Tuesday, June 20, 2023

This monochrome firework


I started this BABYMETAL journey with 'Monochrome' on The First Take. I'm just a whatever's-on-the-radio's-fine-with-me mainstream guy, so I have no alignment to any musical preferences at all. While I did listen to Linkin Park (which is sort of metal) for a while back in the day, I was no fan of the genre as a whole. But when I stumbled on BABYMETAL performing on piano, I was intrigued. What would a metal song sound like without the metal? The performance SU and MOA presented was beautifully melodic, passionately, and sincerely delivered with love and tenderness -- so uncharacteristic of my stereotypical conception of metal that I got drawn in right away. If this is what metal can be, I want more!

Immediately, I searched for and found the official lyric video. Certainly, the instrumentation was heavy, as I'd expected, but the guitar produced yet another beautiful melody of its own, leading in to SU's main vocals and MOA's supporting vocals that hit like hammer on anvil, respectively, with the drummer putting out rhythms at a speed I'd never heard before. I didn't see any choreography since it was a lyric video, but when I discovered more of their music, the dance was yet another layer on a package that was both thoughtfully composed, and movingly heartfelt. And I'm a sucker for theatrical performances with high production values. And poetic lyrics that make you think. This band ticks all the right boxes for me, so I'll be stuck in this foxhole for quite a while yet.

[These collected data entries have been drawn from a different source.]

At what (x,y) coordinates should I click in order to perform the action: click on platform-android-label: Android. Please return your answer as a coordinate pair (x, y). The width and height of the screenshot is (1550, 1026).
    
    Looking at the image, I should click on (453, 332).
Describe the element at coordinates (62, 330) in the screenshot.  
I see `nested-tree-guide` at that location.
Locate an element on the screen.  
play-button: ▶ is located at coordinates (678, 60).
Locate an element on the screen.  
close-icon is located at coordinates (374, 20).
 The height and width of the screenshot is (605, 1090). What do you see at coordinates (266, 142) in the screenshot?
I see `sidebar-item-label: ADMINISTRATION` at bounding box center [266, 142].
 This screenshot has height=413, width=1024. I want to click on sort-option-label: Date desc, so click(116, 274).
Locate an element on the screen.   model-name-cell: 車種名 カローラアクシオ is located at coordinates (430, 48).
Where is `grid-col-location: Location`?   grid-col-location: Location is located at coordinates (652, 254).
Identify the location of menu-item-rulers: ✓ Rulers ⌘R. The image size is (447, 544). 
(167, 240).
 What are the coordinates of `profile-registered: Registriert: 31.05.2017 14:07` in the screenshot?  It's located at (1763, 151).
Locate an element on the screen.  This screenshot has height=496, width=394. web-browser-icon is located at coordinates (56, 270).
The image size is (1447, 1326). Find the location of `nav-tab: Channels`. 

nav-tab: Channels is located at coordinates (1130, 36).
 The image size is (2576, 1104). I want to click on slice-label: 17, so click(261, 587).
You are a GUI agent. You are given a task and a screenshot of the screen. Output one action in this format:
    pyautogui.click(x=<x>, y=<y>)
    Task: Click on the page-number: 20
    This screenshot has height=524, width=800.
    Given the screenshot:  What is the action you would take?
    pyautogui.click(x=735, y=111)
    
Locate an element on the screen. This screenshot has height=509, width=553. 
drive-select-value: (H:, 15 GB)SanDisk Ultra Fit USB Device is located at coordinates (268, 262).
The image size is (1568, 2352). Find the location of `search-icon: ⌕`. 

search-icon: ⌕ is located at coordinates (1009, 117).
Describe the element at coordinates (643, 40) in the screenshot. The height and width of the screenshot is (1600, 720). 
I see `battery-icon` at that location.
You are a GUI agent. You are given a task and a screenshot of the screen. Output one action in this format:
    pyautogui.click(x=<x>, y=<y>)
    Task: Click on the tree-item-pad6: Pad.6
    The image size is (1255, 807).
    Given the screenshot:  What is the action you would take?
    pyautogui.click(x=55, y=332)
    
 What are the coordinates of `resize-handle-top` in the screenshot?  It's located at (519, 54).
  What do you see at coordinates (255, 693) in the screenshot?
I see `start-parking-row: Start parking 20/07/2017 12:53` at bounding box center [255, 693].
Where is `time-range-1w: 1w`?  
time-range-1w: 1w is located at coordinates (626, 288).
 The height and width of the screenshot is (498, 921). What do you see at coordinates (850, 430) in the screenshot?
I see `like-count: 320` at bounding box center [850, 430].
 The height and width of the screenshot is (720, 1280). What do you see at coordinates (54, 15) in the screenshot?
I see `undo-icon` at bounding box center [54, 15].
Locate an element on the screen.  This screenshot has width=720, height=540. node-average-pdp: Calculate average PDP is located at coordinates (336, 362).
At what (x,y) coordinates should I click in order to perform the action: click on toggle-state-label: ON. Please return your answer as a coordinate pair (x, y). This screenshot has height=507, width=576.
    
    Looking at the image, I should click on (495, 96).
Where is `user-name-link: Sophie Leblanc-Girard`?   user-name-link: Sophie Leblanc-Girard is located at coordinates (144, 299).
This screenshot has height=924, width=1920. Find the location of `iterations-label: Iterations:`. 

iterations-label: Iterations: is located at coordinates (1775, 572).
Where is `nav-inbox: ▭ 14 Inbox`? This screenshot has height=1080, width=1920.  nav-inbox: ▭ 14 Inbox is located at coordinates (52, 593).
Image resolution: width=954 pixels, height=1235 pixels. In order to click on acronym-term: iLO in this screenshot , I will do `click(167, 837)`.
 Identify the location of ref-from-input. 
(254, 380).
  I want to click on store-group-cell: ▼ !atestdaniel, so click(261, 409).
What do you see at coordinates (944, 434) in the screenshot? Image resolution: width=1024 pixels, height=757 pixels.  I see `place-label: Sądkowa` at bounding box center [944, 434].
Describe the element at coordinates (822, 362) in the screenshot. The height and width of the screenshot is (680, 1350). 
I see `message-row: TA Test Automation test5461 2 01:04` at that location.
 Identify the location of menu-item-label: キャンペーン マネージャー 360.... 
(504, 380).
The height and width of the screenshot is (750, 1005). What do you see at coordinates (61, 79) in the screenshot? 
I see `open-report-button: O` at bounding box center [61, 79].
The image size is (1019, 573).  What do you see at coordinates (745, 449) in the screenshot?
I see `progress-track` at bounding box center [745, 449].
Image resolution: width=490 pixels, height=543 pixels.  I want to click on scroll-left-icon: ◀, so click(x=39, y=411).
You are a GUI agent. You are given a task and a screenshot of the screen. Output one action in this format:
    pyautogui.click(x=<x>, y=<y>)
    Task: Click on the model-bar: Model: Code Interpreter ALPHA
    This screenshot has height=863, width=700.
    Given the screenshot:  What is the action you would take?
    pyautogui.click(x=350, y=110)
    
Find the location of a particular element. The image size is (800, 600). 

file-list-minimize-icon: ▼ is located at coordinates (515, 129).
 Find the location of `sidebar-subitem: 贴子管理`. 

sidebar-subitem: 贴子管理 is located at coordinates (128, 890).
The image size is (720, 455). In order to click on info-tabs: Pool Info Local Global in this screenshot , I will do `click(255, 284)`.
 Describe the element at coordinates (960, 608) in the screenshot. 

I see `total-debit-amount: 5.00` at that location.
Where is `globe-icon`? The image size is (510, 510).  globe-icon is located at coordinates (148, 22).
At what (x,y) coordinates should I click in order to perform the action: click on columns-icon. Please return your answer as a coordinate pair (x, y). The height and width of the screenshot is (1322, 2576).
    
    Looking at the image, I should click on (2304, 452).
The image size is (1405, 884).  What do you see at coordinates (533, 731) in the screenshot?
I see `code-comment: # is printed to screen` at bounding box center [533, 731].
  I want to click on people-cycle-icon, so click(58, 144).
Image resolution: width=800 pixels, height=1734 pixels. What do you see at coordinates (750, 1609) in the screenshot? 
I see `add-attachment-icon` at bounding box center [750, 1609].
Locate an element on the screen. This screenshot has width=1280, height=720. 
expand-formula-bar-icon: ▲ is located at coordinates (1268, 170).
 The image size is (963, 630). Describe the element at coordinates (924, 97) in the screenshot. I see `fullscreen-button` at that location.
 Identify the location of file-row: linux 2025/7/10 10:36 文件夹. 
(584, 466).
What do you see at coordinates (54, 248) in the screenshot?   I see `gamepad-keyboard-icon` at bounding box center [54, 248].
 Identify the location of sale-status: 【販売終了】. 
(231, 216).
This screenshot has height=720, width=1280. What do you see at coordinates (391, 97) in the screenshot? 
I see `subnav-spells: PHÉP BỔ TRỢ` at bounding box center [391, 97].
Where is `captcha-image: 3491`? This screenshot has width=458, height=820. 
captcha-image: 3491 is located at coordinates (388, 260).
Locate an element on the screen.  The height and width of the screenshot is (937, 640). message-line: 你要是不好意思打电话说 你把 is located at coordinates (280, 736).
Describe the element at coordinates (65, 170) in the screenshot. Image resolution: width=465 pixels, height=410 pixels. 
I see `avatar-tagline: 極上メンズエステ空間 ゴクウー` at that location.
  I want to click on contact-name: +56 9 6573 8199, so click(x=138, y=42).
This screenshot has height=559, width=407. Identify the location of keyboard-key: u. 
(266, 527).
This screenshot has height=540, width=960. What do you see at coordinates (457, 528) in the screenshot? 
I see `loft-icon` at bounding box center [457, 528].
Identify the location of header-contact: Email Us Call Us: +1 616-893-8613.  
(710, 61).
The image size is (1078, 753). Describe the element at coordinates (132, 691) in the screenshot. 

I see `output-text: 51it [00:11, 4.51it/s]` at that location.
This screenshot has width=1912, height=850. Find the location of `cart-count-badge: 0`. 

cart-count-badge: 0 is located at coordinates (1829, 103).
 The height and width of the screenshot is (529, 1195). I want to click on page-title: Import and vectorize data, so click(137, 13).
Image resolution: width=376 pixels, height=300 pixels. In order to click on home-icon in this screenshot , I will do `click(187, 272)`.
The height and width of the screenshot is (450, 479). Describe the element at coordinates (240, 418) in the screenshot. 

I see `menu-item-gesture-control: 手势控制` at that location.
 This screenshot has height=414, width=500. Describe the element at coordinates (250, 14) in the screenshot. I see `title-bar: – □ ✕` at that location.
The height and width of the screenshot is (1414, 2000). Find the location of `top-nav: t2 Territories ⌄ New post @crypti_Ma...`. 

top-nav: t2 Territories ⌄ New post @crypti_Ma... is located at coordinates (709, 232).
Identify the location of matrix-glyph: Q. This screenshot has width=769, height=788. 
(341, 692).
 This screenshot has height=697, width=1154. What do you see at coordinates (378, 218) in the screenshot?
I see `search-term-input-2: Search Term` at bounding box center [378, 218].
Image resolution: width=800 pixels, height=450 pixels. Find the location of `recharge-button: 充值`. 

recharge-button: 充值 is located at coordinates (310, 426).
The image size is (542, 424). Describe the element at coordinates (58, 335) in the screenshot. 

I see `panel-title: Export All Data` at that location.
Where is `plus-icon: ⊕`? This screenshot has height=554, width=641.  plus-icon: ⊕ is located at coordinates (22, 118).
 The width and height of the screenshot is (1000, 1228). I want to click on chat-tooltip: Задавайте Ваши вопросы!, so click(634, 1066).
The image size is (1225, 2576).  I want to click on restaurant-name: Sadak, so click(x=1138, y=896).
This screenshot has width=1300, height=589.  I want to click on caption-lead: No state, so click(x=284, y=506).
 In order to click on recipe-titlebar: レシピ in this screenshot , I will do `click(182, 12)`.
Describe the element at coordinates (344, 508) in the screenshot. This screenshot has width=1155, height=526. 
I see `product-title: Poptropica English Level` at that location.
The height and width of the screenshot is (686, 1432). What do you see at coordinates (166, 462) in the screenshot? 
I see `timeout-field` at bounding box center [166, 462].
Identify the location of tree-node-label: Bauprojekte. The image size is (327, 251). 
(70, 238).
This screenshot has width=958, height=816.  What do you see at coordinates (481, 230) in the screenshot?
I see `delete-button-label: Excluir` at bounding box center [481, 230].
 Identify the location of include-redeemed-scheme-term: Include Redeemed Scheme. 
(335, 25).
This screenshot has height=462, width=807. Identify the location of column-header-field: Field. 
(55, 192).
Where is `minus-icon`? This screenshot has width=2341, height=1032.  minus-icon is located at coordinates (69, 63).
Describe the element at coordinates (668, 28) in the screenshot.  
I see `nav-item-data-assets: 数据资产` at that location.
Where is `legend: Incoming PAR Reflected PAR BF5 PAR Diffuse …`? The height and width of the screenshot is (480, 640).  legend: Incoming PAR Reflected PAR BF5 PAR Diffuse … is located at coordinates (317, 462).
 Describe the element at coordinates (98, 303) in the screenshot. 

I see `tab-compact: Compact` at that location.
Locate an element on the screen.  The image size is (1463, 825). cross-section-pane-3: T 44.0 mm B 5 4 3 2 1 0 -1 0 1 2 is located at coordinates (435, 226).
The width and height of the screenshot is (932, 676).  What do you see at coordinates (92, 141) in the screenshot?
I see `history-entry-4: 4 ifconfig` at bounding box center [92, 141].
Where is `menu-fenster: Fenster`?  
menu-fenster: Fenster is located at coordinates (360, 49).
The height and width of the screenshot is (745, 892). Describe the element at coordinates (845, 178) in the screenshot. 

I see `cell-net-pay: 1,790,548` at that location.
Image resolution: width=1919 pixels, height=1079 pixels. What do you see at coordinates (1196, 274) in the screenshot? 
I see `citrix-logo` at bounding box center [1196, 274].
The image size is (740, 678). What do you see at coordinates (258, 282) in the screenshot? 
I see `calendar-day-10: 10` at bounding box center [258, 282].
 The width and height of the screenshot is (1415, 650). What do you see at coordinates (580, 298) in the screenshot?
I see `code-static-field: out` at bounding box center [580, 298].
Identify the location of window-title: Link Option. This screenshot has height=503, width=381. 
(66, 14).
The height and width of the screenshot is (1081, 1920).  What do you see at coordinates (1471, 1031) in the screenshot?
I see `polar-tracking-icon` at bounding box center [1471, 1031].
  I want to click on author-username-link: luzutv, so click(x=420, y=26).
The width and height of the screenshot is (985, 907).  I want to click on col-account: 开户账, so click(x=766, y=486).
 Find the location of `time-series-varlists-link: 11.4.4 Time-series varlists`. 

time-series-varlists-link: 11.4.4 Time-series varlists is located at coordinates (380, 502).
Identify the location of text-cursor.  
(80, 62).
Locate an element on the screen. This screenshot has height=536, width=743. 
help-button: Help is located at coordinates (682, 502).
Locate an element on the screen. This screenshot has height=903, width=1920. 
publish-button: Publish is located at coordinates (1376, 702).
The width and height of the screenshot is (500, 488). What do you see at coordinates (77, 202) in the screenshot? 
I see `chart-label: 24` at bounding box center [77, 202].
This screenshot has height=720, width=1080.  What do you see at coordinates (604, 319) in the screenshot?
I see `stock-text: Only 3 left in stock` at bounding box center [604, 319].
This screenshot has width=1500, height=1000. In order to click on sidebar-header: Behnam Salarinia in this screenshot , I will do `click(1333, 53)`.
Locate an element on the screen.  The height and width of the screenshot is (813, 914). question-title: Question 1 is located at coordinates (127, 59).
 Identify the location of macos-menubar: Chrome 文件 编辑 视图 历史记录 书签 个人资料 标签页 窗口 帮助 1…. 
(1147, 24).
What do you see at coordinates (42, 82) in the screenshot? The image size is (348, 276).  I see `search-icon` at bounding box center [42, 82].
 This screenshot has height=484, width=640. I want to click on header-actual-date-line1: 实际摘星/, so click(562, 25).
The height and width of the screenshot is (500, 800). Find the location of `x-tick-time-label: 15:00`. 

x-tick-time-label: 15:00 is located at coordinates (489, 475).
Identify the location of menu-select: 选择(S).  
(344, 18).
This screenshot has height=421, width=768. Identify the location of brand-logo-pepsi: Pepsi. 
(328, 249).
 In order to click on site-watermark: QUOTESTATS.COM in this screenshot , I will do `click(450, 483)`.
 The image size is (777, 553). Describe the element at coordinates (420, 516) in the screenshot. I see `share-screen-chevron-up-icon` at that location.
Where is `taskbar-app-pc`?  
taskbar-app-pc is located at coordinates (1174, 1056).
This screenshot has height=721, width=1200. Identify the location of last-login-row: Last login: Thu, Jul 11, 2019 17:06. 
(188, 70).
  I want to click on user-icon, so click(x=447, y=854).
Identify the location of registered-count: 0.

Anyway, the featured video (above) is not the official lyric one, but a fan edit that was clearly painstakingly put together to integrate the official video with the band's 'live' performance, as I would have experienced in KL, although the size of the audience would have been a tiny fraction of what we see here. The girls here are dressed in their pre-world tour 2023 outfits, but if you go back to look at their current concert attire (which I saw them wear for the first time on The First Take singing 'The One -- Unfinished ver.'), they're still wearing all-black, but with plastic chromatic frills that reflect light in a spectrum of multi-colours. It's a clever way to brighten up an otherwise drab monochrome dress with a costume feature that creates dynamic rainbow colours with every movement. I believe this song is the very inspiration behind this unique design choice.

'Monochrome' appears on the KL tour setlist right in the middle of the repertoire, making it the feature song of the concert. For the special connection I have with this song, oddly enough in its non-metal form, it's definitely this fanboy's favourite.